O botão gira, um estalido familiar acalma o coração da senhora de cabelos alvos, sentada junto a janela. Ela comtempla o horizonte, sente o cheiro de jasmim vindo do jardim logo a frente. Balança a cabeça feliz ao som da música que toca no radinho a pilhas sintonizado na sua rádio, companheira de tantos anos. O locutor começa a falar, fica ouvindo atenta, e assim se deixa envolver.
Flores enfeitam seus cabelos de neve, está tão linda em seu vestido azul celeste, disseram que até parece uma rainha. O rosto suave, marcado por sulcos desenhados pelo tempo expressa uma alegria sem igual.
Uma foto em preto e branco repousa em seu colo, ela olha com carinho, lágrimas suaves descem pela fase mimosa, uma saudade imensa invade o peito, saudade de seus queridos pais.
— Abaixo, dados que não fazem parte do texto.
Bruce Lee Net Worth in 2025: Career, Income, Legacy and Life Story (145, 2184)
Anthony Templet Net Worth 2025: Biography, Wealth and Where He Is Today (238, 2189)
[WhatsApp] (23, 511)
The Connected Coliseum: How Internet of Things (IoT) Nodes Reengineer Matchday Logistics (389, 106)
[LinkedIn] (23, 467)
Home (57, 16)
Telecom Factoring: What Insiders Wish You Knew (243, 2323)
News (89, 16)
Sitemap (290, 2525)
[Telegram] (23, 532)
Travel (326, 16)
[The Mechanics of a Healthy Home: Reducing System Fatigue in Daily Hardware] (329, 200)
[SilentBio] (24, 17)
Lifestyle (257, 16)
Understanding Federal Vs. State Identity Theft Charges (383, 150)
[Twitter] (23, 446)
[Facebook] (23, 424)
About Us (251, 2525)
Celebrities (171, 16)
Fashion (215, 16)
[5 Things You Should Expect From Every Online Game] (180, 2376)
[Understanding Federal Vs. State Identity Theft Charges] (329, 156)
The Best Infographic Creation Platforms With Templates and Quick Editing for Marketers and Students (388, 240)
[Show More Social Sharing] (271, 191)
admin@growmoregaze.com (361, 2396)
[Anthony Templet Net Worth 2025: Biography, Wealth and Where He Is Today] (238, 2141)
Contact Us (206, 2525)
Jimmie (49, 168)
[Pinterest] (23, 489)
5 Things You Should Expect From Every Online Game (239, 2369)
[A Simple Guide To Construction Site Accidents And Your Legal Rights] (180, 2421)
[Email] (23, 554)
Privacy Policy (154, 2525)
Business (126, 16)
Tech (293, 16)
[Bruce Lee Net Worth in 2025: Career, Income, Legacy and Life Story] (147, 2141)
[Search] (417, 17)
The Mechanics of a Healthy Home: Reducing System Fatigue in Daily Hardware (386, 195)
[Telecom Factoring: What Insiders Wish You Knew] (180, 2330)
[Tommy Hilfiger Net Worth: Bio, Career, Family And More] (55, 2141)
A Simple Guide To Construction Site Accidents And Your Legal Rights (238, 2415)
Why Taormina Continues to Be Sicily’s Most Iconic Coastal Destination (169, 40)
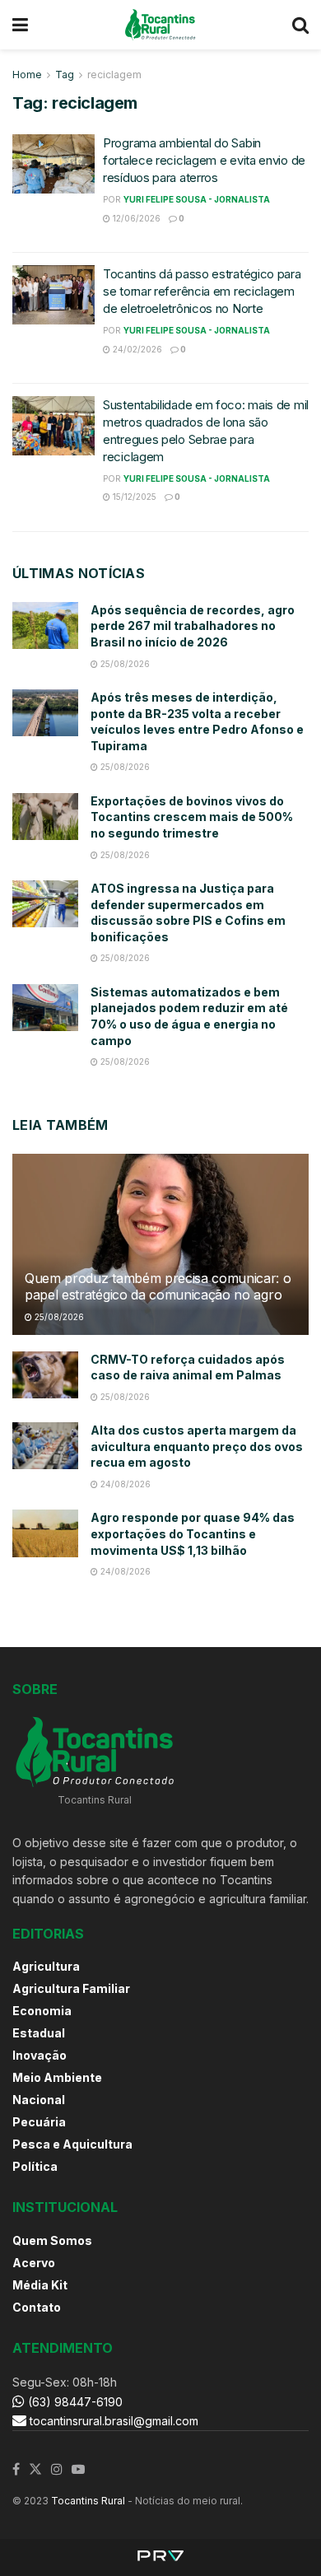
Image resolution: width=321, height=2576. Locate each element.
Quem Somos (52, 2240)
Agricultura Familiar (71, 1988)
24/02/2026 (136, 349)
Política (35, 2166)
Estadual (38, 2033)
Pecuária (39, 2122)
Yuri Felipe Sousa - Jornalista (196, 199)
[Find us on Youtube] (78, 2470)
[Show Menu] (20, 24)
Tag (64, 74)
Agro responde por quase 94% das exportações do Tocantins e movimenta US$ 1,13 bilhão (193, 1533)
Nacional (38, 2100)
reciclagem (114, 74)
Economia (42, 2011)
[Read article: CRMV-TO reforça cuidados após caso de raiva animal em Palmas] (45, 1374)
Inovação (39, 2055)
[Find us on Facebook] (16, 2470)
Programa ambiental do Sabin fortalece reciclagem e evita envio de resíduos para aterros (204, 160)
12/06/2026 (135, 218)
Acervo (33, 2263)
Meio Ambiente (57, 2077)
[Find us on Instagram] (57, 2470)
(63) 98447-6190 (74, 2402)
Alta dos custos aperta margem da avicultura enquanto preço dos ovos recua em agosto (197, 1446)
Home (27, 74)
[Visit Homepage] (160, 24)
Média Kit (39, 2285)
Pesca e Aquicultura (72, 2144)
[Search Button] (300, 24)
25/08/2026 (124, 664)
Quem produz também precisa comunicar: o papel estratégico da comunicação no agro (158, 1287)
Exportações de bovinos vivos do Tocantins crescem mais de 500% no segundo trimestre (192, 817)
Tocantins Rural (88, 2500)
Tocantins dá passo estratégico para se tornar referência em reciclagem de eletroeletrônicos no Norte (202, 291)
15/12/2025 (133, 497)
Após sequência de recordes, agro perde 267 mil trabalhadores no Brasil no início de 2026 (193, 626)
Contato (36, 2307)
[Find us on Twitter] (35, 2470)
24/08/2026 (124, 1484)
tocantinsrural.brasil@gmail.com (114, 2421)
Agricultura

Tantas lembranças lhe vem à mente. Mais uma vez leva os dedos no botão do radinho verde e dá volume, a música invade aquela casinha em meio às flores.
Seu corpo balança com graça ao ritmo da canção. A lembrança de seus pais dançando na sombra do cinamomo veio nítida. O radinho ficava preso na cerca, e ela e os quatro irmãos brincavam comendo rapadurinhas de leite. Os anos foram passando e esse ritual seguiu sem tempo, sem presa. Os irmãos foram crescendo, vieram os filhos e todos os meses havia um encontro para dançar e brincar ao som do radinho verde, ao som da rádio de seu coração.
Um suspiro profundo, com mais uma foto apertada contra o peito, olhos fechados e lá estava ela de noiva, linda, e o noivo, que mais parecia um príncipe, Lá estavam eles já casados, uma festa especial, um encontro de famílias, e aquele som alto, o mais alto que o radinho verde poderia alcançar. E dançaram e foram felizes mais uma vez naquela sintonia de vida.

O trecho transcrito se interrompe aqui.